## Entradas fornecidas
━━━━━━━━━━
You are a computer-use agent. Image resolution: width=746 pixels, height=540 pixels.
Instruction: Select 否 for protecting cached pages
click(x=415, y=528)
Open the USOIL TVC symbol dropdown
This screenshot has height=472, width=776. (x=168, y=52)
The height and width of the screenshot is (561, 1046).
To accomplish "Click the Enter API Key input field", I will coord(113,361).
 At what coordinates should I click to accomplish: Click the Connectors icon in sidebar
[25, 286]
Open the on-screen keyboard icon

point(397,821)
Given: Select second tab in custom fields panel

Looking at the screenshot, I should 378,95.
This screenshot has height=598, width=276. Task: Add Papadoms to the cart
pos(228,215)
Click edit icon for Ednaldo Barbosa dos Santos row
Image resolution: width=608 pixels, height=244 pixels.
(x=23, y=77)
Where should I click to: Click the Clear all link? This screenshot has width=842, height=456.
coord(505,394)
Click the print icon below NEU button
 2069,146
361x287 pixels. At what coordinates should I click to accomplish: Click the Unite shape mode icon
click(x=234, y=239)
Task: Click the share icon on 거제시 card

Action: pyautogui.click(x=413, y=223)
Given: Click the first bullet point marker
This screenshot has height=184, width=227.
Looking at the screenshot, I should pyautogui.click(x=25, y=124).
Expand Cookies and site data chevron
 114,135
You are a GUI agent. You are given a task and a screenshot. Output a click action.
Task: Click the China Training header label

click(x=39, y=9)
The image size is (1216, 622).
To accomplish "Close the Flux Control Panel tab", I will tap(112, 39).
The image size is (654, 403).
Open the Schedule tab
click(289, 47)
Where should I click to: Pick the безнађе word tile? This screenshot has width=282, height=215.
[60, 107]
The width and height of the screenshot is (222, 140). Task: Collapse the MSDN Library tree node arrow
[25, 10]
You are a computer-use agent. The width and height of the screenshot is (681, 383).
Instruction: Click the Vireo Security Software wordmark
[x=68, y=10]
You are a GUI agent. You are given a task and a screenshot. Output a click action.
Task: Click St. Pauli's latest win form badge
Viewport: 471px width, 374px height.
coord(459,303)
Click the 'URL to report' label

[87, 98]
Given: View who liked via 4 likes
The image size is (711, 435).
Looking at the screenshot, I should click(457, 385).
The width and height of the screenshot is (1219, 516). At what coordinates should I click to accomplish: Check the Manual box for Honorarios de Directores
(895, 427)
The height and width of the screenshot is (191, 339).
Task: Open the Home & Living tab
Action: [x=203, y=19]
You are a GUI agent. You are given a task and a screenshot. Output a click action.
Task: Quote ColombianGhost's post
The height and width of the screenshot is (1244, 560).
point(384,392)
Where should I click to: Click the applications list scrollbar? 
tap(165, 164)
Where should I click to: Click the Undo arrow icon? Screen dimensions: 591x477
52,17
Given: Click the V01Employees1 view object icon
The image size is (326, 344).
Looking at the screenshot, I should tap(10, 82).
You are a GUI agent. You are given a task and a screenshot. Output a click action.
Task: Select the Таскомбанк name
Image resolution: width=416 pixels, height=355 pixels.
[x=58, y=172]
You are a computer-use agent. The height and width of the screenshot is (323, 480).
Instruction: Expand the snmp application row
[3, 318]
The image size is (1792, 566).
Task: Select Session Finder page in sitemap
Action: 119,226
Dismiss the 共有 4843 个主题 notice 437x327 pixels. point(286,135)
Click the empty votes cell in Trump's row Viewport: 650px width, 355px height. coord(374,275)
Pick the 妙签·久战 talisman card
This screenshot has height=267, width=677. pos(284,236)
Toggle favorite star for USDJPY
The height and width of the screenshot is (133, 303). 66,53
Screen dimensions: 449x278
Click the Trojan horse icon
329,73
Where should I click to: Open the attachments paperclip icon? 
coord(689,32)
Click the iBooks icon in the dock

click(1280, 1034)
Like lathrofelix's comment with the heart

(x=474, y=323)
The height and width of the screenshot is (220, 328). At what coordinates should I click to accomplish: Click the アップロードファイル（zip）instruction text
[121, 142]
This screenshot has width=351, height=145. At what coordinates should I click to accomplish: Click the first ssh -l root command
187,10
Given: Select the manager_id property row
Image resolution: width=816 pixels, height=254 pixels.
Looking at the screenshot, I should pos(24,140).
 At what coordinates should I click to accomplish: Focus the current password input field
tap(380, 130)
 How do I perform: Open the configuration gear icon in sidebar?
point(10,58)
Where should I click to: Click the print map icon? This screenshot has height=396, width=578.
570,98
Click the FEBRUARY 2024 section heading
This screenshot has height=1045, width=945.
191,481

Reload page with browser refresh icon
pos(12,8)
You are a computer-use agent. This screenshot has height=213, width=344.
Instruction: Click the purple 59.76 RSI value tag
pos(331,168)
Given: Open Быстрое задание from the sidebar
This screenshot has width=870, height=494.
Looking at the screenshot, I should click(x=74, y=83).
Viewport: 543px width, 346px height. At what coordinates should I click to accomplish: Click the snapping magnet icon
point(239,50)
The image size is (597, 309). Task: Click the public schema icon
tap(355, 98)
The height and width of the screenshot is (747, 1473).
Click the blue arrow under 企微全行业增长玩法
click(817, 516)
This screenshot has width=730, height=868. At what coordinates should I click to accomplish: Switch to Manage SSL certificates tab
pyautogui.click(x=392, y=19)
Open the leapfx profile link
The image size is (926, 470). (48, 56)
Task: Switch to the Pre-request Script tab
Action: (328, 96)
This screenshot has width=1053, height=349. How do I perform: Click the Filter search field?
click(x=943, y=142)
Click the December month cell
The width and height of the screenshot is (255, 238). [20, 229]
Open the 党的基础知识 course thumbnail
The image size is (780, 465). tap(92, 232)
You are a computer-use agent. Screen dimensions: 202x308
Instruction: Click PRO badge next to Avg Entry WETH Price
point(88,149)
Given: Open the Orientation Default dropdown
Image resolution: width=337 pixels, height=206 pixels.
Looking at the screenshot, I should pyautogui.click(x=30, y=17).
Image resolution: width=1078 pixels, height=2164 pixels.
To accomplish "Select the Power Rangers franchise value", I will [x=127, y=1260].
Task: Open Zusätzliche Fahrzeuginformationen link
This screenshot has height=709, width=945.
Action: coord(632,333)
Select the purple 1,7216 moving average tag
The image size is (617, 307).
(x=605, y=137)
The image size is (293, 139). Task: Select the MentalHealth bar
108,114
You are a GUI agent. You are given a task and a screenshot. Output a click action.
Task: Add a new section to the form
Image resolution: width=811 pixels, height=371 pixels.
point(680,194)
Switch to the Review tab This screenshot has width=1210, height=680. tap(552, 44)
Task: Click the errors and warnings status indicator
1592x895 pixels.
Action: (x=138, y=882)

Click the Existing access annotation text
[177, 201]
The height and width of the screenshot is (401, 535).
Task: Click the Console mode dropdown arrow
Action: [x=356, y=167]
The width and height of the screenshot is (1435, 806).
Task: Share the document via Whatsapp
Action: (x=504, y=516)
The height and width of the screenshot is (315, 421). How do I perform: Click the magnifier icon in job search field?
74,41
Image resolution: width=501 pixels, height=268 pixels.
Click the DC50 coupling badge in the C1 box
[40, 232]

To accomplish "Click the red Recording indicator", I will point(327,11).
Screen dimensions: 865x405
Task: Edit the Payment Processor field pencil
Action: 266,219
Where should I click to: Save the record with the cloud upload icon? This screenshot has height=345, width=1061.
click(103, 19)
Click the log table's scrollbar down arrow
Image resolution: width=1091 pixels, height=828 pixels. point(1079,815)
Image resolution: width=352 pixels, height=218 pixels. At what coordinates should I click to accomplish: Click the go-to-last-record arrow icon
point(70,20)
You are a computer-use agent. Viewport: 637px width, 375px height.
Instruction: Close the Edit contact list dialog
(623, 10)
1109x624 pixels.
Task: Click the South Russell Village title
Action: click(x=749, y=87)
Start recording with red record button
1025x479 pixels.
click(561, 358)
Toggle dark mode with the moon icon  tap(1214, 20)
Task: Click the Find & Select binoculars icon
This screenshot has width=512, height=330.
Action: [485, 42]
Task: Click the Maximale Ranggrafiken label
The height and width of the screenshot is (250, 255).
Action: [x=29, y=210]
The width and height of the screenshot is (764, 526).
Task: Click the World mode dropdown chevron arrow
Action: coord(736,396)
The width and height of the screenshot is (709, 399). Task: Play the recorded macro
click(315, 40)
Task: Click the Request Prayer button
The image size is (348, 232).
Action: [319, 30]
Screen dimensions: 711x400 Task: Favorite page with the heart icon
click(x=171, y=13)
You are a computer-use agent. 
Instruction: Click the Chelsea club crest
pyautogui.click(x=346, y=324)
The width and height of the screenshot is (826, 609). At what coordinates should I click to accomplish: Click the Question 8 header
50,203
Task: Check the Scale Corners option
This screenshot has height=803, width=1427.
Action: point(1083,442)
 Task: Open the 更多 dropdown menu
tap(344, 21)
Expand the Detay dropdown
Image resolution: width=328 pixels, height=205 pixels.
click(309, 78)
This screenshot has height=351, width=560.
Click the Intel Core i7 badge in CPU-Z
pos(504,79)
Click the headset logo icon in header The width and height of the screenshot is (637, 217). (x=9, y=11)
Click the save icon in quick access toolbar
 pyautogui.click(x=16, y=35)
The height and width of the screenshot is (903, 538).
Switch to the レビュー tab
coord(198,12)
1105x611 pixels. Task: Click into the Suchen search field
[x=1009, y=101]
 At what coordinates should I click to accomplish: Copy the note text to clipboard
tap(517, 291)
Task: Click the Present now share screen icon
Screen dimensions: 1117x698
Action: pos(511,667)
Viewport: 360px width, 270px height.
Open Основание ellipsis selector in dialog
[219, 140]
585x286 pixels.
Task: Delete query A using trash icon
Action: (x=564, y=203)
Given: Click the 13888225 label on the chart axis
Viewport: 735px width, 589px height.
━━━━━━━━━━
## O que fazer
Transcreva sem alterações o trecho das entradas que vai da linha que contém "Given: Select second" até a linha que contém "(x=23, y=77)", com as duas incluídas.

## Resposta
Given: Select second tab in custom fields panel

Looking at the screenshot, I should 378,95.
This screenshot has height=598, width=276. Task: Add Papadoms to the cart
pos(228,215)
Click edit icon for Ednaldo Barbosa dos Santos row
Image resolution: width=608 pixels, height=244 pixels.
(x=23, y=77)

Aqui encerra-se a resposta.